» **Required work**
(a) In the Medicare for All excerpt, by what average percentage would a doctor's reimbursement be cut for about 60% of their patients?
(b) Using the Medicare for All excerpt, decide whether each statement agrees with it: (i) Laszewski's question imagines 177 million of 298 million people having their hospital payments cut almost in half. (ii) The writer holds that the real issue is whether enough money can be raised through higher taxation. (iii) The Fram ad showed an auto mechanic holding up an oil filter. Answer yes or no for each and quote the deciding words.
(c) Carry on the Medicare for All excerpt, starting right after its final sentence.

╭─ Source extract

Laszewski poses the relevant questions: What would happen to your local hospital if suddenly the nation went to a single-payer Medicare for all system and 177 million out of a total of 298 million people had their hospital payments cut almost in half? Or what would happen to your doctor’s practice if suddenly your doctor had their reimbursement for about 60% of their patients cut by an average of 22%?

When you consider these crucial questions, it becomes obvious that the real issue is not whether or not you can raise enough money to pay for Medicare for All through higher taxation, but rather what will be left of the healthcare system providers when you cut their payments across the board to Medicare rates? As a healthcare provider, I can assure you the current doctor shortage will go from serious to catastrophic overnight.

 

Democratic Healthcare Choices

 

It’s good to have choices. Many years ago there was a Fram oil filter ad that showed an auto mechanic holding up one of their oil filters with a wry smile saying, “Pay me now (for the oil filter) or pay me later (for the engine repair).” One way or the other he was going to get your money; either in the short run or later.

╰─
╭─ Recorded data

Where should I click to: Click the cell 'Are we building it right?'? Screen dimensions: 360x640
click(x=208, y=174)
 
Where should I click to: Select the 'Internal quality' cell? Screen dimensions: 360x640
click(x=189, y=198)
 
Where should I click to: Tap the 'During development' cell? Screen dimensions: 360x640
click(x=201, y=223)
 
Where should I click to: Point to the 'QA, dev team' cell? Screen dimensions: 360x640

╰─
╭─ Recorded data

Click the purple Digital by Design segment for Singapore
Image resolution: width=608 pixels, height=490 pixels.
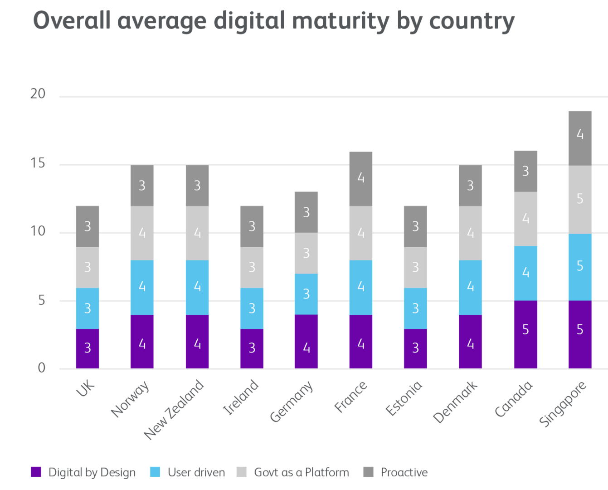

╰─
╭─ Recorded data

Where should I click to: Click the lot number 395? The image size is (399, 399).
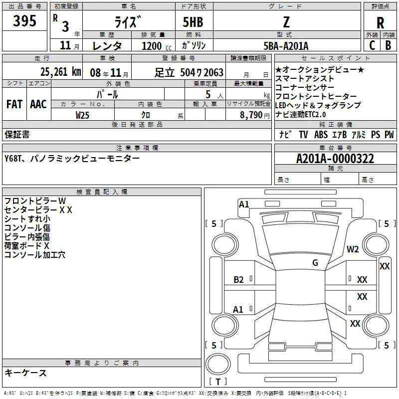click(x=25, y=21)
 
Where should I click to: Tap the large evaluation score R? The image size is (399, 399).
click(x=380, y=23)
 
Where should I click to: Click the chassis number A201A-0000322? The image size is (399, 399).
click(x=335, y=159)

╰─

» **Task-by-task results**
(a) By an average of 22%.

(b)
(i) Yes: "177 million out of a total of 298 million people had their hospital payments cut almost in half"
(ii) No: "the real issue is not whether or not you can raise enough money to pay for Medicare for All through higher taxation"
(iii) Yes: "showed an auto mechanic holding up one of their oil filters with a wry smile"

(c)
I was reminded of this ad by the recent Democratic presidential candidate debate. They argued over slight variations in their healthcare plans – but sooner or later they were going to get to the same place – socialized medicine.

Senator Bernie Sanders is the leader of the charge for Medicare for All – his form of socialized medicine that would take effect immediately and eliminate all private healthcare insurance. In the first Democratic debate nearly every leading candidate including Kamala Harris, Elizabeth Warren, Kirsten Gillibrand, Corey Booker, and Pete Buttigieg agreed with Sanders. The only leading candidates that disagreed were Joe Biden and Amy Klobuchar.

Now, after the second debate, many are coming out with nuanced versions of their support. According to The Wall Street Journal editorial board, Harris now proposes her own version of Sanders’ plan that would move the country to single-payer healthcare over the next 10 years, rather than in four years as the Sanders bill outlines in the Senate.

WSJ says, “Ms. Harris says she’ll provide a “common-sense path” for folding everything from Medicaid to employer insurance into the federal system. She conveniently leaves out details on how she’ll land this Evel Knievel jump, but her political goal seems to be to claim that she wouldn’t eliminate private insurance.”

“She does this by saying that private offerings will continue to exist similar to Medicare Advantage, the program that lets private plans compete for retiree business. One reason to be suspicious: Democrats have hated Medicare Advantage for years and raided the program to pay for the Affordable Care Act.”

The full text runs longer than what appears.